Who knows, and it's a shame. She had the chance to show that not everything was good vs. evil/black and white, and she blew it. She made Slytherin out to be that everyone was potential could-be Voldemorts, and Gryffindor to be pure-hearted icons of goodness and justice. Hufflepuff and Ravenclaw? She probably forgot about them, mostly. They were just there because it was established that they were two of the four houses of Hogwarts.
I think the reason she forgot (or chose to ignore) Hufflepuff and Ravenclaw is because of the scope of the series. There's just so much going on that trying to incorporate extra stuff would have made the series even longer. So in a way, I'm glad she only focused on certain things. Otherwise the series would have ended up like GRR Martin's A Song of Ice and Fire, which is too complex for its own good.
I'm in House Lemex, it is to teach those who want to PPAARRTTYY! Sadly everyone was hungover the day the different houses were to register, so we are not in the official books, but that gives us hipster exclusivity.
I'm in House Minstrel. Leave your wands at the door. Here we practice music, which is magic that moves souls instead of things.
You can quote like that by clicking the +Quote button at the lower right of the post you wish to quote and then Insert Quotes on the lower left of the reply box. In my opinion Slytherin being 100% evil and Gryffindor being 100% good was partially because the series was focused on the pov a 11-17 year old. Peter Pettigrew can't have been the only Gryffindor to ever do the wrong thing. There are numerous Slytherins who did the right thing even when it cost them everything, Regulus and Snape being the examples from the books. I always read the black and whiteness of the houses to be more of an indication of Harry being very young and naive than actual fact.

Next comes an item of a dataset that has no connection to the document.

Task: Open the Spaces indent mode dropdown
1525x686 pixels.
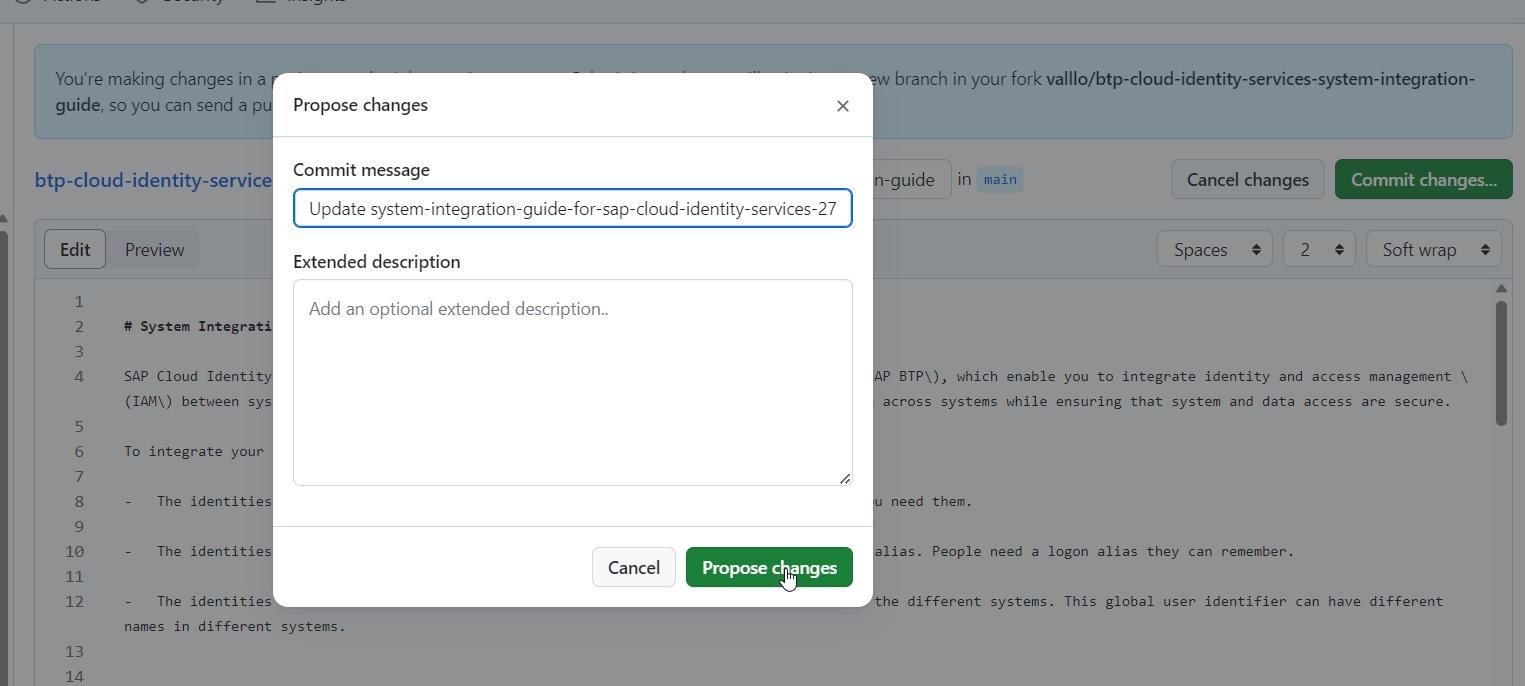Action: (1214, 249)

Interesting. I've always assumed it was because the readers (preteens when the series began) are young and naive. A morally ambiguous main character probably wouldn't have been as popular or easy to sympathize with. Come to think of it, I don't even think the concept of an anti-hero is fully explored in YA literature, but I could be wrong about this.
With all this talk about the Houses of Hogwarts... Though I am fully aware that this system of intra-institutional division dates easily to the founding of the traditional public schools in the U.K. (what Americans would call private or prep schools), I have to wonder if the ease with which young Americans digested and embraced this dynamic in HP isn't rooted in the anime phenomenon. Anime, in accord with Japanese culture, is riddled with divisions, levels, sections and hierarchies. It's a concept you see everywhere in anime and manga. Great emphasis is placed on the idea of cyborgs belonging to Section 9 (Ghost in the Shell) or ninjas belonging to the Toyotomi clan (Ninja Sword) and the intricate and sometimes strange groups and clans of shows like Naruto and Dragonball Z that continued to apply layer on layer of this focus of team/house/clan/species division that one sees continuously evolved and made more intricate in later shows and franchises. As a kid in the 70's and early, pre-anime-invasion 80's, this feature wasn't present at a culturally relevant level in America that I can remember, which doesn't surprise given the semblance the dynamic has to traditional concepts of classism. It's interesting to me how parallel it seems to run with the progress of divided political and social issues of the nation across the same span of time. Just an observation....
Sounds like maybe some roots of the failed (IMO) "Divergent" story are in this divided/competing houses concept.
House Targeryan. Dragons + Valyrian Steel + insanity >>>>> kids with wands and brooms. Any day of the week.